**Your goal**. Rewrite the listing below as a numbered list, one line per number, with blank lines omitted.

Entries on target coordinates
■ ■ ■ ■ ■ ■ ■
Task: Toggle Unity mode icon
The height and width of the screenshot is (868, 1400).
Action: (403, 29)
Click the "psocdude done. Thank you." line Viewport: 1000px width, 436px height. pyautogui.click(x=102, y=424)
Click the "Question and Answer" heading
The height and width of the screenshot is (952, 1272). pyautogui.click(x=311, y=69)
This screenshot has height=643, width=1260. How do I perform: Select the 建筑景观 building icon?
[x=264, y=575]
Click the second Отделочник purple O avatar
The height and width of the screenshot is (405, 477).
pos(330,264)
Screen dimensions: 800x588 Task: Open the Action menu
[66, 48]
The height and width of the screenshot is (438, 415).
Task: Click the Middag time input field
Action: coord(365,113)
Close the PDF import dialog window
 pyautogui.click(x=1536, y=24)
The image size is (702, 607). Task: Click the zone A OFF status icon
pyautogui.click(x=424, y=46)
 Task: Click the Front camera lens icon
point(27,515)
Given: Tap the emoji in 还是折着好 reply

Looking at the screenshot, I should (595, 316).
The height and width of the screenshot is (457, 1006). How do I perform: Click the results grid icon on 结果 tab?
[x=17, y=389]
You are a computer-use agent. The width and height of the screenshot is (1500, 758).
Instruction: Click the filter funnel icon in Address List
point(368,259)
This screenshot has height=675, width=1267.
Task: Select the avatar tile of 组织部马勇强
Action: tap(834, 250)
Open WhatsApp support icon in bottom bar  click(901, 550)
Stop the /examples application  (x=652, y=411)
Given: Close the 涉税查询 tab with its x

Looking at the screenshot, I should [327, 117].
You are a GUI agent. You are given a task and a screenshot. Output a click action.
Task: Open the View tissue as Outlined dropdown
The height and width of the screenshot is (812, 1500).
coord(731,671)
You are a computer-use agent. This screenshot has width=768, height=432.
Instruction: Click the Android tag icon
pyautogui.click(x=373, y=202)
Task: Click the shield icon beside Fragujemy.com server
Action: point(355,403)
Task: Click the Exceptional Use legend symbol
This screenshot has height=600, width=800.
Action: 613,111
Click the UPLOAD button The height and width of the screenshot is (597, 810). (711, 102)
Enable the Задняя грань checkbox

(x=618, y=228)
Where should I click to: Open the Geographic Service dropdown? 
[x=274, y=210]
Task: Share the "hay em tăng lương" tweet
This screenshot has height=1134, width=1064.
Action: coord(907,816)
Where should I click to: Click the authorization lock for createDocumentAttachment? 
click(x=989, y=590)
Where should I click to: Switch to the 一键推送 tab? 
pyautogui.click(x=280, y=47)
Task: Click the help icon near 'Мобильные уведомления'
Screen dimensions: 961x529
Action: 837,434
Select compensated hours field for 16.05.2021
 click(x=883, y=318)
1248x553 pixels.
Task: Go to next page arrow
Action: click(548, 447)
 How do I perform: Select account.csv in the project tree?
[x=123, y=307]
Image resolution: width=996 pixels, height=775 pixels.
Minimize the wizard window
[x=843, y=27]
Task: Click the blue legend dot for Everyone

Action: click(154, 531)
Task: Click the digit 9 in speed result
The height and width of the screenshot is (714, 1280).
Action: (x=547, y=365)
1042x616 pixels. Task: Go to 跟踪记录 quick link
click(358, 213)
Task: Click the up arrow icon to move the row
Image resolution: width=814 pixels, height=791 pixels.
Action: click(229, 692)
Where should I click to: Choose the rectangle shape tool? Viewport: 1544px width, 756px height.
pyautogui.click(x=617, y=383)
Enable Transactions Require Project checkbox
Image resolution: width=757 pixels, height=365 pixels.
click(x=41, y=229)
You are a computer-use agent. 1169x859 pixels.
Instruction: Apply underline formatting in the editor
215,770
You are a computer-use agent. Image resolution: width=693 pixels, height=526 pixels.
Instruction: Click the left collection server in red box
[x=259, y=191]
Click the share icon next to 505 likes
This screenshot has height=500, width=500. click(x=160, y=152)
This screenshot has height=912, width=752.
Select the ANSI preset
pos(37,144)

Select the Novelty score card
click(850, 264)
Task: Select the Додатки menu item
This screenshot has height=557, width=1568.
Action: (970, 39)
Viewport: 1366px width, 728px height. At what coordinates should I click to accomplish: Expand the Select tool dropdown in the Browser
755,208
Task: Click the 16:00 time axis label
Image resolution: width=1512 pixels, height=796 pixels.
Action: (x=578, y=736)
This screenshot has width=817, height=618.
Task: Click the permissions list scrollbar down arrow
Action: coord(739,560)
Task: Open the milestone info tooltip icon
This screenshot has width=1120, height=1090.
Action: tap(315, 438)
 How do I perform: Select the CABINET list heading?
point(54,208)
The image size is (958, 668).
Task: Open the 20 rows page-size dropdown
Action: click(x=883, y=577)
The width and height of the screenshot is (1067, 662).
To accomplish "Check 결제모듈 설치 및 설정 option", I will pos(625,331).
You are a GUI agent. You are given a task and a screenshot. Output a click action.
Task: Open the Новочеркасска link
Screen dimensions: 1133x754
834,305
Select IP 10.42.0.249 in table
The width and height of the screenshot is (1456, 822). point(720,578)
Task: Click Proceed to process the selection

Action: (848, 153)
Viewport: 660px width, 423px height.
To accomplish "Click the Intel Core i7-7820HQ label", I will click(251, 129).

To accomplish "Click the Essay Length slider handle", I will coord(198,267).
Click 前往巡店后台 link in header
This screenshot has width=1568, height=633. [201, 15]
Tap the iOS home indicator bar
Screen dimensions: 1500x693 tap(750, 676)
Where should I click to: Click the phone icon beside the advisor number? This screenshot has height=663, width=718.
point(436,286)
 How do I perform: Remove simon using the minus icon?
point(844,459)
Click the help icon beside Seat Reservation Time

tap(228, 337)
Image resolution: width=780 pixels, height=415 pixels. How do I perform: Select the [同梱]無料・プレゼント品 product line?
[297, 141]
■ ■ ■ ■ ■ ■ ■
**Completed task**.
1. Task: Toggle Unity mode icon
2. The height and width of the screenshot is (868, 1400).
3. Action: (403, 29)
4. Click the "psocdude done. Thank you." line Viewport: 1000px width, 436px height. pyautogui.click(x=102, y=424)
5. Click the "Question and Answer" heading
6. The height and width of the screenshot is (952, 1272). pyautogui.click(x=311, y=69)
7. This screenshot has height=643, width=1260. How do I perform: Select the 建筑景观 building icon?
8. [x=264, y=575]
9. Click the second Отделочник purple O avatar
10. The height and width of the screenshot is (405, 477).
11. pos(330,264)
12. Screen dimensions: 800x588 Task: Open the Action menu
13. [66, 48]
14. The height and width of the screenshot is (438, 415).
15. Task: Click the Middag time input field
16. Action: coord(365,113)
17. Close the PDF import dialog window
18.  pyautogui.click(x=1536, y=24)
19. The image size is (702, 607). Task: Click the zone A OFF status icon
20. pyautogui.click(x=424, y=46)
21.  Task: Click the Front camera lens icon
22. point(27,515)
23. Given: Tap the emoji in 还是折着好 reply
24. Looking at the screenshot, I should (595, 316).
25. The height and width of the screenshot is (457, 1006). How do I perform: Click the results grid icon on 结果 tab?
26. [x=17, y=389]
27. You are a computer-use agent. The width and height of the screenshot is (1500, 758).
28. Instruction: Click the filter funnel icon in Address List
29. point(368,259)
30. This screenshot has height=675, width=1267.
31. Task: Select the avatar tile of 组织部马勇强
32. Action: tap(834, 250)
33. Open WhatsApp support icon in bottom bar  click(901, 550)
34. Stop the /examples application  (x=652, y=411)
35. Given: Close the 涉税查询 tab with its x
36. Looking at the screenshot, I should [327, 117].
37. You are a GUI agent. You are given a task and a screenshot. Output a click action.
38. Task: Open the View tissue as Outlined dropdown
39. The height and width of the screenshot is (812, 1500).
40. coord(731,671)
41. You are a computer-use agent. This screenshot has width=768, height=432.
42. Instruction: Click the Android tag icon
43. pyautogui.click(x=373, y=202)
44. Task: Click the shield icon beside Fragujemy.com server
45. Action: point(355,403)
46. Task: Click the Exceptional Use legend symbol
47. This screenshot has height=600, width=800.
48. Action: 613,111
49. Click the UPLOAD button The height and width of the screenshot is (597, 810). (711, 102)
50. Enable the Задняя грань checkbox
51. (x=618, y=228)
52. Where should I click to: Open the Geographic Service dropdown? 
53. [x=274, y=210]
54. Task: Share the "hay em tăng lương" tweet
55. This screenshot has height=1134, width=1064.
56. Action: coord(907,816)
57. Where should I click to: Click the authorization lock for createDocumentAttachment? 
58. click(x=989, y=590)
59. Where should I click to: Switch to the 一键推送 tab? 
60. pyautogui.click(x=280, y=47)
61. Task: Click the help icon near 'Мобильные уведомления'
62. Screen dimensions: 961x529
63. Action: 837,434
64. Select compensated hours field for 16.05.2021
65.  click(x=883, y=318)
66. 1248x553 pixels.
67. Task: Go to next page arrow
68. Action: click(548, 447)
69.  How do I perform: Select account.csv in the project tree?
70. [x=123, y=307]
71. Image resolution: width=996 pixels, height=775 pixels.
72. Minimize the wizard window
73. [x=843, y=27]
74. Task: Click the blue legend dot for Everyone
75. Action: click(154, 531)
76. Task: Click the digit 9 in speed result
77. The height and width of the screenshot is (714, 1280).
78. Action: (x=547, y=365)
79. 1042x616 pixels. Task: Go to 跟踪记录 quick link
80. click(358, 213)
81. Task: Click the up arrow icon to move the row
82. Image resolution: width=814 pixels, height=791 pixels.
83. Action: click(229, 692)
84. Where should I click to: Choose the rectangle shape tool? Viewport: 1544px width, 756px height.
85. pyautogui.click(x=617, y=383)
86. Enable Transactions Require Project checkbox
87. Image resolution: width=757 pixels, height=365 pixels.
88. click(x=41, y=229)
89. You are a computer-use agent. 1169x859 pixels.
90. Instruction: Apply underline formatting in the editor
91. 215,770
92. You are a computer-use agent. Image resolution: width=693 pixels, height=526 pixels.
93. Instruction: Click the left collection server in red box
94. [x=259, y=191]
95. Click the share icon next to 505 likes
96. This screenshot has height=500, width=500. click(x=160, y=152)
97. This screenshot has height=912, width=752.
98. Select the ANSI preset
99. pos(37,144)
100. Select the Novelty score card
101. click(850, 264)
102. Task: Select the Додатки menu item
103. This screenshot has height=557, width=1568.
104. Action: (970, 39)
105. Viewport: 1366px width, 728px height. At what coordinates should I click to accomplish: Expand the Select tool dropdown in the Browser
106. 755,208
107. Task: Click the 16:00 time axis label
108. Image resolution: width=1512 pixels, height=796 pixels.
109. Action: (x=578, y=736)
110. This screenshot has width=817, height=618.
111. Task: Click the permissions list scrollbar down arrow
112. Action: coord(739,560)
113. Task: Open the milestone info tooltip icon
114. This screenshot has width=1120, height=1090.
115. Action: tap(315, 438)
116.  How do I perform: Select the CABINET list heading?
117. point(54,208)
118. The image size is (958, 668).
119. Task: Open the 20 rows page-size dropdown
120. Action: click(x=883, y=577)
121. The width and height of the screenshot is (1067, 662).
122. To accomplish "Check 결제모듈 설치 및 설정 option", I will pos(625,331).
123. You are a GUI agent. You are given a task and a screenshot. Output a click action.
124. Task: Open the Новочеркасска link
125. Screen dimensions: 1133x754
126. 834,305
127. Select IP 10.42.0.249 in table
128. The width and height of the screenshot is (1456, 822). point(720,578)
129. Task: Click Proceed to process the selection
130. Action: (848, 153)
131. Viewport: 660px width, 423px height.
132. To accomplish "Click the Intel Core i7-7820HQ label", I will click(251, 129).
133. To accomplish "Click the Essay Length slider handle", I will coord(198,267).
134. Click 前往巡店后台 link in header
135. This screenshot has width=1568, height=633. [201, 15]
136. Tap the iOS home indicator bar
137. Screen dimensions: 1500x693 tap(750, 676)
138. Where should I click to: Click the phone icon beside the advisor number? This screenshot has height=663, width=718.
139. point(436,286)
140.  How do I perform: Remove simon using the minus icon?
141. point(844,459)
142. Click the help icon beside Seat Reservation Time
143. tap(228, 337)
144. Image resolution: width=780 pixels, height=415 pixels. How do I perform: Select the [同梱]無料・プレゼント品 product line?
145. [297, 141]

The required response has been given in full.